The latest edition of the New York Fed’s Current Issues in Economics and Finance, Live Long and Prosper: Challenges Ahead for an Aging Population, is available.
According to authors Erica Groshen and Tom Klitgaard, demographic changes over the next thirty years will make it increasingly difficult for the United States, Germany, and Japan to finance their social security programs. With life expectancy rising and fertility rates on the decline, retirees will account for a significantly larger share of the population, while the number of workers whose payroll taxes support each retiree will drop steadily.
The authors report that by 2030, there will be only three people in the U.S. working-age population for every retiree, down from more than five for every retiree today. In Germany and Japan, the ratio of working-age people to retirees will be even lower in 2030 – on the order of two to one. "Since workers fund retirees through the payment of a social security payroll tax," the authors observe, "a decline in their relative numbers will make it increasingly difficult to generate the income necessary to provide old-age benefits."

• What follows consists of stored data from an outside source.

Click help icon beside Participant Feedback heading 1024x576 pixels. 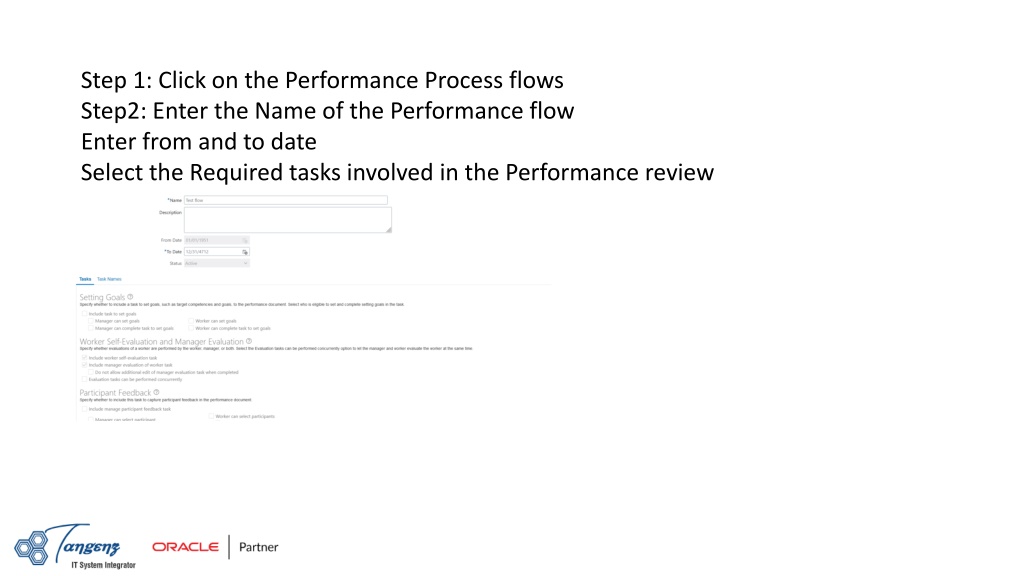coord(156,392)
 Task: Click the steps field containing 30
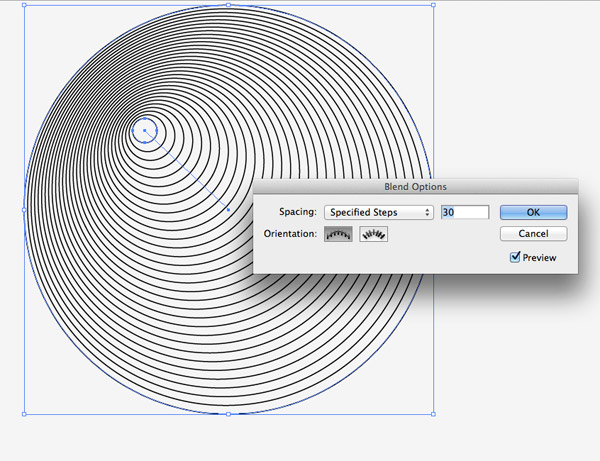pyautogui.click(x=463, y=212)
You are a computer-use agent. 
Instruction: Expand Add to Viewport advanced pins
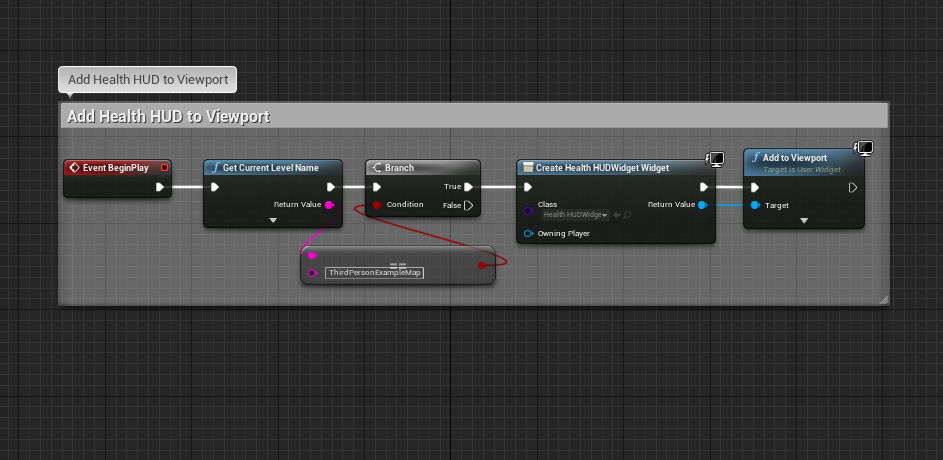tap(804, 221)
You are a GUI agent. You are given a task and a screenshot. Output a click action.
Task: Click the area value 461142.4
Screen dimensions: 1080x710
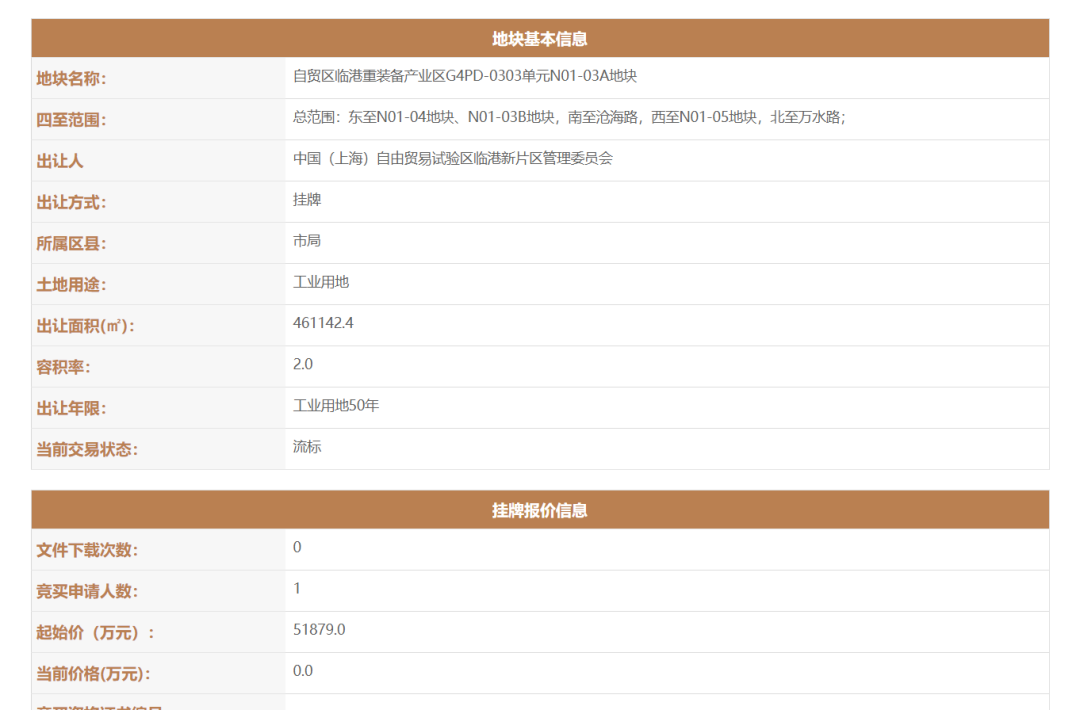click(x=323, y=323)
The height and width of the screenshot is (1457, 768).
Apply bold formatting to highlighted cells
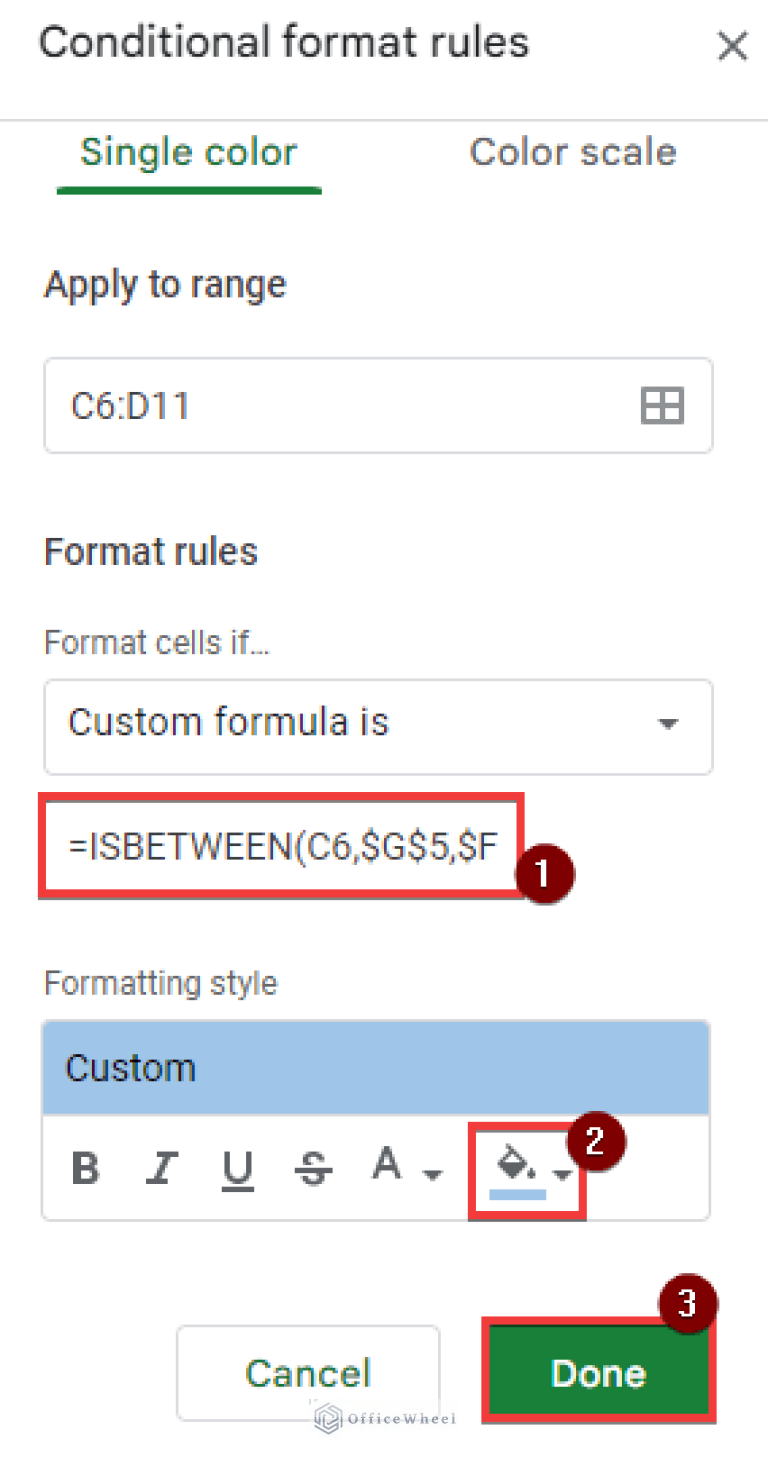(x=85, y=1167)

The authors contend that the structure of the social security programs in these countries has intensified the demographic problem. The programs are pay-as-you-go systems that channel payroll tax revenues directly to retirees. However, because the first group of social security recipients received much more in benefits than they were required to pay in taxes, the programs have carried a large liability over time. As the shift to an older population takes place, causing benefit payments to rise relative to taxes collected, this long-term liability will weigh more heavily on the programs.

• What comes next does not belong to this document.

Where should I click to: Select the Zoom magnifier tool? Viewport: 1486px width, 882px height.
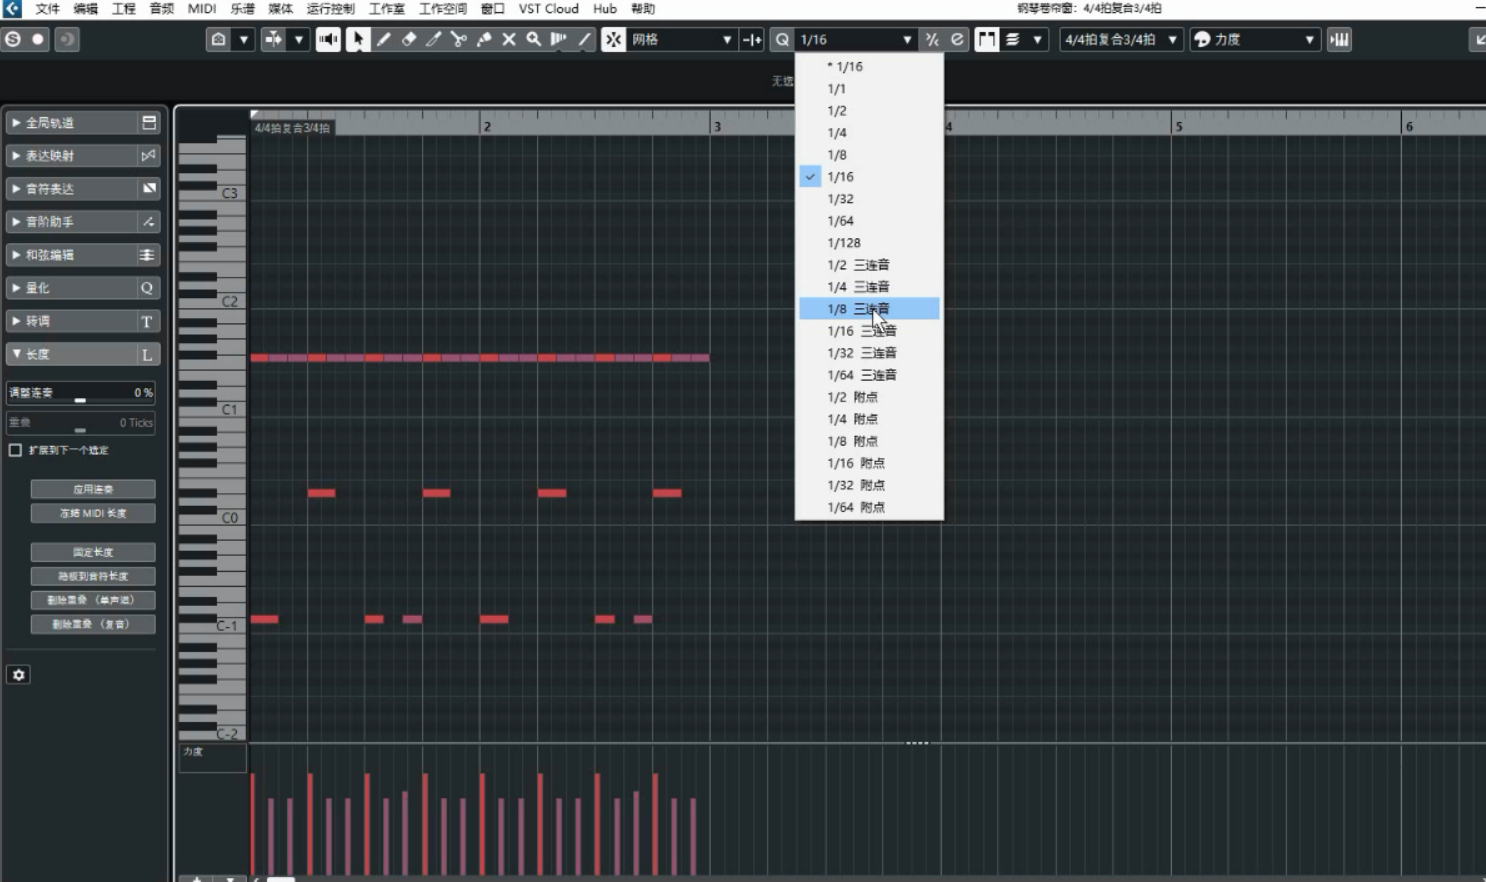534,39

Groshen and Klitgaard observe that the upcoming demographic changes will compel governments to make hard choices about the financing of their public retirement programs. Essentially, governments can increase social security taxes, decrease benefits, dedicate other tax revenues to social security, or combine these measures in some way. The United States, the authors note, implemented a major reform affecting both taxes and benefits in 1983. More recently, Germany and Japan moved to reduce future benefits by raising the retirement age and lowering the initial level of benefits.
The authors do acknowledge, however, that the pressures on the U.S., German, and Japanese social security systems would be eased if the economies of the three countries were to grow more strongly than expected. Such growth could be achieved through an expansion of the work force—if, for example, a greater percentage of those over 65 chose to continue working—or through an acceleration in labor productivity. Nevertheless, while both developments would boost the amount of payroll taxes collected and lighten the tax burden on individual workers, Groshen and Klitgaard caution that "the material well-being of both workers and retirees would still fall short of what it would have been without the demographic change."